Update the records from their start through the line containing "equip is located at coordinates (171, 1066).", both ends included, by changing "Provide" to "Give" and leaving everything else unchanged. Return only those lines.

**Click-target data**

┄┄┄┄┄┄

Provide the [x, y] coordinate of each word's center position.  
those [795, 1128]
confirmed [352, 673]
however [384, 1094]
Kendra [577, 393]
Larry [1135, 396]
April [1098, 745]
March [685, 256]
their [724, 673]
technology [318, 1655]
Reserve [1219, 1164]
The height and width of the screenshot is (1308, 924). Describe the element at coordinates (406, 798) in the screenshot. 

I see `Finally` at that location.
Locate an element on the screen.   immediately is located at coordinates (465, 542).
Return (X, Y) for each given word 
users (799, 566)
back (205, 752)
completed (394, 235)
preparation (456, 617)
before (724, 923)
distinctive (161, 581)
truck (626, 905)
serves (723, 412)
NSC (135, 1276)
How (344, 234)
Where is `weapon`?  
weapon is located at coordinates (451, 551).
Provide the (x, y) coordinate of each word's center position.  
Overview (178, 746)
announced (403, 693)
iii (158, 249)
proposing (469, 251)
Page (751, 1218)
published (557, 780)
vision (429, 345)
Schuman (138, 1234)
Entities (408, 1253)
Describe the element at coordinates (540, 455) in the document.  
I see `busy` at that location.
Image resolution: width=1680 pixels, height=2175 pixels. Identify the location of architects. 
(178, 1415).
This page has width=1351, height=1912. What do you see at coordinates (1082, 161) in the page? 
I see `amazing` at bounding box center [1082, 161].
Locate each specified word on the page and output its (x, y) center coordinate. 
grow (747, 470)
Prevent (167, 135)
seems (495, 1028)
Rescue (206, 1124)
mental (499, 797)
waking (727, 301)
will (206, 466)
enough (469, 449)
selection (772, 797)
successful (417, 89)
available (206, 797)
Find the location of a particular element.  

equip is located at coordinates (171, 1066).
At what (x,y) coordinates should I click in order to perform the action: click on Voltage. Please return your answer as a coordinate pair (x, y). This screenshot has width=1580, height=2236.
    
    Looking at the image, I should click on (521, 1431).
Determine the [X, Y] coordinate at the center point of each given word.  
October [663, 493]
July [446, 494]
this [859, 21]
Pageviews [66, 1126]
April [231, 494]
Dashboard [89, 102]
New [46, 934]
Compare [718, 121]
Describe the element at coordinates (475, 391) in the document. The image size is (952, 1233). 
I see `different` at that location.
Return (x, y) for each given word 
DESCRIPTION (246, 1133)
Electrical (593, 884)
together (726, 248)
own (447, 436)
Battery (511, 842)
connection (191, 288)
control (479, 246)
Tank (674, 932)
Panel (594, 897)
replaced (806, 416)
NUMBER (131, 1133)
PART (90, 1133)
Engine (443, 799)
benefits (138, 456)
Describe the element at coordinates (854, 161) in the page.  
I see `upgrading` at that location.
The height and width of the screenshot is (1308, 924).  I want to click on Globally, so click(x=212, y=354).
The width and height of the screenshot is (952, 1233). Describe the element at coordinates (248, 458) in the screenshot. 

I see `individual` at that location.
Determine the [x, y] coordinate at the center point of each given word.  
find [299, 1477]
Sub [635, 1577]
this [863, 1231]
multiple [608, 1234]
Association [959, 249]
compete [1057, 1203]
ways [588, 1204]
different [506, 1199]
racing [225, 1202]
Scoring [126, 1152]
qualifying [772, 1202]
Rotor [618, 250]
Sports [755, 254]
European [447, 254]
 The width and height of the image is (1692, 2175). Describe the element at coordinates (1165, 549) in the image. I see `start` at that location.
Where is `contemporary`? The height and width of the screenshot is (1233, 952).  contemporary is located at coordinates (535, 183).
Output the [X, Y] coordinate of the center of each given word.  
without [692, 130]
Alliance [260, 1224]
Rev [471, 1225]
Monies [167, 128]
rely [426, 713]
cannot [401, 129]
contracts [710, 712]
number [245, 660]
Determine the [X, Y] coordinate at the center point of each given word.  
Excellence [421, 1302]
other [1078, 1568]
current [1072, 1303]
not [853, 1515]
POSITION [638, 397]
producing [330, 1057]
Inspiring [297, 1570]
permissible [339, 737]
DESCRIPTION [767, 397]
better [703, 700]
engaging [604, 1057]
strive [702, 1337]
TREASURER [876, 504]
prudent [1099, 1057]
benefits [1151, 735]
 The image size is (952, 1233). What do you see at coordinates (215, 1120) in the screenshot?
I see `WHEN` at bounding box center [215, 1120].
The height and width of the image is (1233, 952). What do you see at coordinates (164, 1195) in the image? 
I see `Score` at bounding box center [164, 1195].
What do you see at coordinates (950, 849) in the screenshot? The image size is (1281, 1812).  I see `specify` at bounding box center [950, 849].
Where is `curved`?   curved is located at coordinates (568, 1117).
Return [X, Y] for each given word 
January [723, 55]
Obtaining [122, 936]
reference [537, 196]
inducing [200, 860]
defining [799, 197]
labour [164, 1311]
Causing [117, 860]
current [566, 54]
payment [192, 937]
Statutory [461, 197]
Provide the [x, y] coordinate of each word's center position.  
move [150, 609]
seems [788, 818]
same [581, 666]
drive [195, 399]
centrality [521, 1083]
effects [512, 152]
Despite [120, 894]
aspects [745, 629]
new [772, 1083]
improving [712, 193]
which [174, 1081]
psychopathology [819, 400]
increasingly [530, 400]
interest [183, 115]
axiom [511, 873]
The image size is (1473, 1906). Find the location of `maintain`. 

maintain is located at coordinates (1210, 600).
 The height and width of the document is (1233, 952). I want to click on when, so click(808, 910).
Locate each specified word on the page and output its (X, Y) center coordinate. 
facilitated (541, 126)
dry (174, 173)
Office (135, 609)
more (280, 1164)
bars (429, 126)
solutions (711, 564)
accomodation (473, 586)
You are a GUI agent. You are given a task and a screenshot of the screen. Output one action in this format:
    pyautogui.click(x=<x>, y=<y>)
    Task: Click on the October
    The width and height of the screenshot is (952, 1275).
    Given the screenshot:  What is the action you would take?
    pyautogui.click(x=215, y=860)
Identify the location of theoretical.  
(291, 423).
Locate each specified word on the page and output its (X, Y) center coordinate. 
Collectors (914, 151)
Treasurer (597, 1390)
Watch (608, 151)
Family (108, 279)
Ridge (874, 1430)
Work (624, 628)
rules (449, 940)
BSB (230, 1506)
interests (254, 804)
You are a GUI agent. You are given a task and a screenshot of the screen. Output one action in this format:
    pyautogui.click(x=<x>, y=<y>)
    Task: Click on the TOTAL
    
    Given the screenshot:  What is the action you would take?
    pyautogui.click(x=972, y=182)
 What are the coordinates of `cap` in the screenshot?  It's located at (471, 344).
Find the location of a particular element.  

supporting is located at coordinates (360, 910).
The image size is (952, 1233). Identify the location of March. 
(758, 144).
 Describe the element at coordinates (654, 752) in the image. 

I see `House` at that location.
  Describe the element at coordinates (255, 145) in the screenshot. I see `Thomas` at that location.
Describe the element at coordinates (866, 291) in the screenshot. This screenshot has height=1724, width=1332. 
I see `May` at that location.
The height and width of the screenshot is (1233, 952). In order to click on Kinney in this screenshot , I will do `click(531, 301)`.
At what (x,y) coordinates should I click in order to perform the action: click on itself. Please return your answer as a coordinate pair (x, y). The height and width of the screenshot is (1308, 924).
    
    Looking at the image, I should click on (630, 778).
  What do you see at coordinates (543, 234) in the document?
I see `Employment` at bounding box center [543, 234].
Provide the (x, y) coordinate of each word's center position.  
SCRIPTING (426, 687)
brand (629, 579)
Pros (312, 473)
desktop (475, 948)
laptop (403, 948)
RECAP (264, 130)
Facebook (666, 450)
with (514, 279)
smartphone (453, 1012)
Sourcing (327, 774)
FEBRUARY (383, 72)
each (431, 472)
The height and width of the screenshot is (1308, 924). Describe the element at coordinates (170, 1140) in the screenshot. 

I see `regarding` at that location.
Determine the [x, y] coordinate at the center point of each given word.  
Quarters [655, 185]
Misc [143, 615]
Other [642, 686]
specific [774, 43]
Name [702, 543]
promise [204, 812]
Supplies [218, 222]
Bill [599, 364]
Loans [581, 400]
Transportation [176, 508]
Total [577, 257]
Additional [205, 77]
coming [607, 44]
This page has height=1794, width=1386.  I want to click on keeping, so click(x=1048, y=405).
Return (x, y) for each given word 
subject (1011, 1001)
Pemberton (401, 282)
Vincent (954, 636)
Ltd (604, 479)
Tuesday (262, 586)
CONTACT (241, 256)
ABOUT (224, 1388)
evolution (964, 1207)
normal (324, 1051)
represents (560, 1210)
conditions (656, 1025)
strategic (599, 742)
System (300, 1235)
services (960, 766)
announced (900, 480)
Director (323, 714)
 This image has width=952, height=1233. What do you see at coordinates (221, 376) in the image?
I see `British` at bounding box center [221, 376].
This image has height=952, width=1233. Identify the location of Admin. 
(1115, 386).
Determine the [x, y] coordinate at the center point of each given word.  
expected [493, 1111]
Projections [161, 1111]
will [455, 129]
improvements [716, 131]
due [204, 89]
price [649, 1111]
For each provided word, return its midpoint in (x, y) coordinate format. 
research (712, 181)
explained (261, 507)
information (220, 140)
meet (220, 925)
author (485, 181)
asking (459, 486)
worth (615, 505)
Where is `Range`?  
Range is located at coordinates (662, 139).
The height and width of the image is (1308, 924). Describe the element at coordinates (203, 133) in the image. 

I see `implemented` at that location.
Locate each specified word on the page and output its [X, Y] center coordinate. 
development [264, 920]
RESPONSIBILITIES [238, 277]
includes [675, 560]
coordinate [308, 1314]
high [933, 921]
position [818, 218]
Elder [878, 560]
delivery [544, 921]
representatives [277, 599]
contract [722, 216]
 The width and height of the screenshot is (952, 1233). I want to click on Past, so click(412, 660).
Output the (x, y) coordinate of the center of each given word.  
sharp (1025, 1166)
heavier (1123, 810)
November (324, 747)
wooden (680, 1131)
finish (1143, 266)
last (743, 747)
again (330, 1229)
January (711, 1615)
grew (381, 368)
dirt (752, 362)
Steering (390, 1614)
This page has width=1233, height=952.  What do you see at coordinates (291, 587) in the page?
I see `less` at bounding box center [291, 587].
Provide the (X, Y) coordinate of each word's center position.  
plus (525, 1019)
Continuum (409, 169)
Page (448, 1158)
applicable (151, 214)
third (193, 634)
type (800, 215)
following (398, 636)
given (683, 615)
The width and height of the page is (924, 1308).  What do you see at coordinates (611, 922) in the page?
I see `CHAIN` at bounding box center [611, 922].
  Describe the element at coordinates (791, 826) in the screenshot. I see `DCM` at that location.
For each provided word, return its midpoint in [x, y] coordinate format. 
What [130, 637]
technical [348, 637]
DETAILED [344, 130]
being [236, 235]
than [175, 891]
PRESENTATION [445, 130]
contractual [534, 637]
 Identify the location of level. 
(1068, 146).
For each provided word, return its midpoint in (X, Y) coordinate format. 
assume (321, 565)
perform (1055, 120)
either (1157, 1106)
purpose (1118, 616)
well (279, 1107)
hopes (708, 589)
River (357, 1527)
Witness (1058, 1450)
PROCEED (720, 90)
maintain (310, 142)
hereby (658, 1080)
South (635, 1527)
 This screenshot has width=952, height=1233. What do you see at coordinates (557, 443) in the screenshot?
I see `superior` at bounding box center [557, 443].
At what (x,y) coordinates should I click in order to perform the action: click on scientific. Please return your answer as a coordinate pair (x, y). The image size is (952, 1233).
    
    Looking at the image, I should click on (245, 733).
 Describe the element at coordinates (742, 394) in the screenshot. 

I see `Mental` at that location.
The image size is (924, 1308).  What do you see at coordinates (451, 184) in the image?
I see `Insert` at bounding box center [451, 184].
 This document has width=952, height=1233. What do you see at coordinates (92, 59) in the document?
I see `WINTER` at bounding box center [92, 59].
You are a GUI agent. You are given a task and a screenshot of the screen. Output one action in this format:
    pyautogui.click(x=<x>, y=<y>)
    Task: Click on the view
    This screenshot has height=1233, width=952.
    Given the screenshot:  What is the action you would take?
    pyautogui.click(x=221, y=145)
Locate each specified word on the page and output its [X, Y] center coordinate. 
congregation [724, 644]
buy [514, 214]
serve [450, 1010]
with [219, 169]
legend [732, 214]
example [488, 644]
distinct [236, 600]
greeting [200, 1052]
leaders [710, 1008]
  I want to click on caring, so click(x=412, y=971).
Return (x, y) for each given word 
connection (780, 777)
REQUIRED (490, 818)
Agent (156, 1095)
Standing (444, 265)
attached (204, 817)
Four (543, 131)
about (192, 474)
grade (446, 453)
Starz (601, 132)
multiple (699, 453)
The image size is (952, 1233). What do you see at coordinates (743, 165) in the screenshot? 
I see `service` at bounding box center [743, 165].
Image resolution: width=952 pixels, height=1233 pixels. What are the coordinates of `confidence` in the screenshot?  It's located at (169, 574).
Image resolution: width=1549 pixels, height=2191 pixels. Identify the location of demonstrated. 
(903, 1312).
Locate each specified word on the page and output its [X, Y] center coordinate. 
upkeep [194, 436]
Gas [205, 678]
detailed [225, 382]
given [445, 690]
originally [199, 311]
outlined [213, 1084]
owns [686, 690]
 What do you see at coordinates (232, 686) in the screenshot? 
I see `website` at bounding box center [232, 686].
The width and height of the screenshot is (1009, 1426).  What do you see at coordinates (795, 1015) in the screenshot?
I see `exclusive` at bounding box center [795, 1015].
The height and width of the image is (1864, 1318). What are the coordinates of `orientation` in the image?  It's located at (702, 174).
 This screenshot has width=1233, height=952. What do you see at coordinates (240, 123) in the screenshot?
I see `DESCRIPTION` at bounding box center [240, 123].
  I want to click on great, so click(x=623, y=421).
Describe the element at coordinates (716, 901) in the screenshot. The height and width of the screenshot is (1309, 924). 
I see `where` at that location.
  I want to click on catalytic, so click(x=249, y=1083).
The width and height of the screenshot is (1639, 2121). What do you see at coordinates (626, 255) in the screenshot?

┄┄┄┄┄┄

**Task answer**
Give the [x, y] coordinate of each word's center position.  
those [795, 1128]
confirmed [352, 673]
however [384, 1094]
Kendra [577, 393]
Larry [1135, 396]
April [1098, 745]
March [685, 256]
their [724, 673]
technology [318, 1655]
Reserve [1219, 1164]
The height and width of the screenshot is (1308, 924). Describe the element at coordinates (406, 798) in the screenshot. 

I see `Finally` at that location.
Locate an element on the screen.   immediately is located at coordinates (465, 542).
Return (X, Y) for each given word 
users (799, 566)
back (205, 752)
completed (394, 235)
preparation (456, 617)
before (724, 923)
distinctive (161, 581)
truck (626, 905)
serves (723, 412)
NSC (135, 1276)
How (344, 234)
Where is `weapon`?  
weapon is located at coordinates (451, 551).
Give the (x, y) coordinate of each word's center position.  
Overview (178, 746)
announced (403, 693)
iii (158, 249)
proposing (469, 251)
Page (751, 1218)
published (557, 780)
vision (429, 345)
Schuman (138, 1234)
Entities (408, 1253)
Describe the element at coordinates (540, 455) in the document.  
I see `busy` at that location.
Image resolution: width=1680 pixels, height=2175 pixels. Identify the location of architects. 
(178, 1415).
This page has width=1351, height=1912. What do you see at coordinates (1082, 161) in the page? 
I see `amazing` at bounding box center [1082, 161].
Locate each specified word on the page and output its (x, y) center coordinate. 
grow (747, 470)
Prevent (167, 135)
seems (495, 1028)
Rescue (206, 1124)
mental (499, 797)
waking (727, 301)
will (206, 466)
enough (469, 449)
selection (772, 797)
successful (417, 89)
available (206, 797)
Find the location of a particular element.  

equip is located at coordinates (171, 1066).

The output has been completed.